Flink is a modern streaming engine for big data, while Iceberg is a a higher-order file format for big data (eg., on top of Parquet). Then it comes to the question of where to publish the catalog (table schemas).

Traditionally, big data was strongly associated with Hadoop and therefore Hadoop Catalog was naturally the choice. However, it is rather cumbersome to configure HDFS where Hadoop Catalog and its conf files are hosted.

In 2023, AWS Athena started to support querying Iceberg data and the mechanism behind the scene is the application of Glue Catalog.

The integration between Iceberg and Glue Catalog is pretty new and therefore lacks documentation on a lot of how-to’s. For example, my team is using Flink on EKS instead of alternatives like AWS Kinetics Flink or even AWS Glue Spark.

Here I hope some working (Java) snippets can help those in the same shoes as me.

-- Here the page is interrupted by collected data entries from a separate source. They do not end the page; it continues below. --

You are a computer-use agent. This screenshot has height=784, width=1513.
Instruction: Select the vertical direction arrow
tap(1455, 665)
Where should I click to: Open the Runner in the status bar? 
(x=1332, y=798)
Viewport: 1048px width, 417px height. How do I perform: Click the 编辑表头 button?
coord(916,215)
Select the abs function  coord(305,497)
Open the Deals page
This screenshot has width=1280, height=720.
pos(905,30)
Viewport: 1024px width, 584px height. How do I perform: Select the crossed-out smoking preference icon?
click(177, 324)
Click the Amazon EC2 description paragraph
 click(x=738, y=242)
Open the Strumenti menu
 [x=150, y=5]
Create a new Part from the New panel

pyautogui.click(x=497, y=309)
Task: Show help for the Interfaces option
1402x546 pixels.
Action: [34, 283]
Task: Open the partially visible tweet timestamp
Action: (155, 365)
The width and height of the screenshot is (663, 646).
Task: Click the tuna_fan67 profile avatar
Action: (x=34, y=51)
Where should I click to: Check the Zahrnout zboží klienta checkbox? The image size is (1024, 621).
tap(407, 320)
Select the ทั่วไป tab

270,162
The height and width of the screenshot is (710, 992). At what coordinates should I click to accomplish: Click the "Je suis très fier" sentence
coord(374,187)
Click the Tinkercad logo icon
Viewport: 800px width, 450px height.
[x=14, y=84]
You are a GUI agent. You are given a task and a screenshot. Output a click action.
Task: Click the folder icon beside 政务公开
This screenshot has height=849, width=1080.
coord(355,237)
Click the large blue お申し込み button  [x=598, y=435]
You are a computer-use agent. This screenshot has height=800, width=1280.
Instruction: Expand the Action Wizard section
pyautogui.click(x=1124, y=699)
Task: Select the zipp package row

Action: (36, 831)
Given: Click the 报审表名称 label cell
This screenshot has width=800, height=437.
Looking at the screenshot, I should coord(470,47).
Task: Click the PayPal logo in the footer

import org.apache.flink.api.java.utils.MultipleParameterTool;
import org.apache.flink.table.api.bridge.java.StreamTableEnvironment;
import org.apache.flink.table.catalog.Catalog;
import org.apache.hadoop.conf.Configuration;
import org.apache.iceberg.hadoop.ConfigProperties;
import org.apache.iceberg.aws.glue.GlueCatalog;
import org.apache.iceberg.catalog.Namespace;
import org.apache.iceberg.catalog.TableIdentifier;
import org.apache.iceberg.flink.CatalogLoader;
import org.apache.iceberg.flink.FlinkCatalog;
import org.apache.iceberg.flink.TableLoader;
...

public class MyFlinkJob {
    public static void main(String[] args) throws Exception {
        /* Grab Params from Args */
        MultipleParameterTool params = MultipleParameterTool.fromArgs(args);

        /* Setup Job Environment */
        final StreamExecutionEnvironment env = StreamExecutionEnvironment.getExecutionEnvironment();
        final StreamTableEnvironment tableEnv = StreamTableEnvironment.create(env);

        String database = params.get("database-name");
        String catalogName = params.get("catalog-name");
        String tableName = params.get("table-name");
        String warehousePath = params.get("warehouse-path");
        String catalogImpl = "org.apache.iceberg.aws.glue.GlueCatalog";
        String ioImpl = "org.apache.iceberg.aws.s3.S3FileIO";

        // Load GlueCatalog
        Configuration hadoopConf = new Configuration(false);
        Map<String, String> catalogProperties = new HashMap<>();
        catalogProperties.put("warehouse", warehousePath);
        catalogProperties.put("catalog-impl", catalogImpl);
        catalogProperties.put("io-impl", ioImpl);

        CatalogLoader catalogLoader = CatalogLoader.custom(catalogName, catalogProperties, hadoopConf, catalogImpl);
        Catalog flinkCatalog = new FlinkCatalog(catalogName, database, Namespace.empty(), catalogLoader, true, -1);
        
        tableEnv.registerCatalog(catalogName, flinkCatalog);
        tableEnv.useCatalog(catalogName);
        
        String createDatabaseSql = String.format("CREATE DATABASE IF NOT EXISTS %s;", database);
        tableEnv.executeSql(createDatabaseSql);
  
        ...

        TableLoader tableLoader = TableLoader.fromCatalog(catalogLoader, TableIdentifier.of(database, tableName));

        ...

        FlinkSink.forRowData(...)
            .tableLoader(tableLoader)
            .upsert(true)
            .append();
}

The steps to set up StreamTableEnvironment is kinda standard, what is interesting is right after that. FlinkSink.Builder expects a TableLoader instance before upserting into that table. TableIdentifier.of(database, tableName) returns the table identifier, but what is catalogLoader doing?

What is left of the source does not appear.